The German element at the court of Anna Ivanovna, represented by Ostermann and Biron, followed a broader, more practical policy in regard to the Jews, whom they considered to be a useful factor in the development of Russian commerce; not looking upon them with the eyes of the narrow-minded, uneducated Russian clergy, who feared them as enemies of the Church. Anna Ivanovna, therefore, "in consideration that in many military settlements the number of merchants is very scanty, and commerce and industry very little developed," allowed the Jews ("for the benefit of the inhabitants") to carry on trade at fairs in retail (ibid. v.-ix. Nos. 6610, 6614). By an edict of July 14, 1738, the Jew Baruch Leibov and the captain of the navy Voznitzyn were sentenced to be burned; the former for the conversion of the latter to the Jewish faith; and the captain, for apostasy.
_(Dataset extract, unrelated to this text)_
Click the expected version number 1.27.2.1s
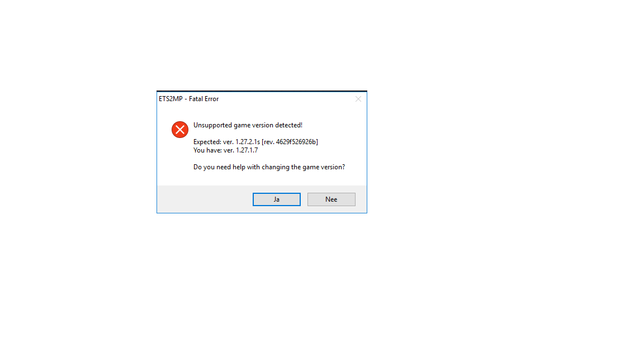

It was probablyowing to this incident that Anna Ivanovna issued, on Aug. 29, 1739, a ukase forbidding Jews to own or to rent in Little Russia inns or any other property (ibid. v.-x. No. 7869). A previous edict, of July 22, had expelled all the Jews from Little Russia.
- Levanda, Polny Khronologhicheski Sbornik Zakonov, etc., 1874, pp. 7-14;
- N. Kostomarov, Russkaya Istoriya, etc., 2d ed., 1893, ii. 142 et seq.;
- Solovyev, Istoriya Rossia, iv. passim and v. 519 et seq.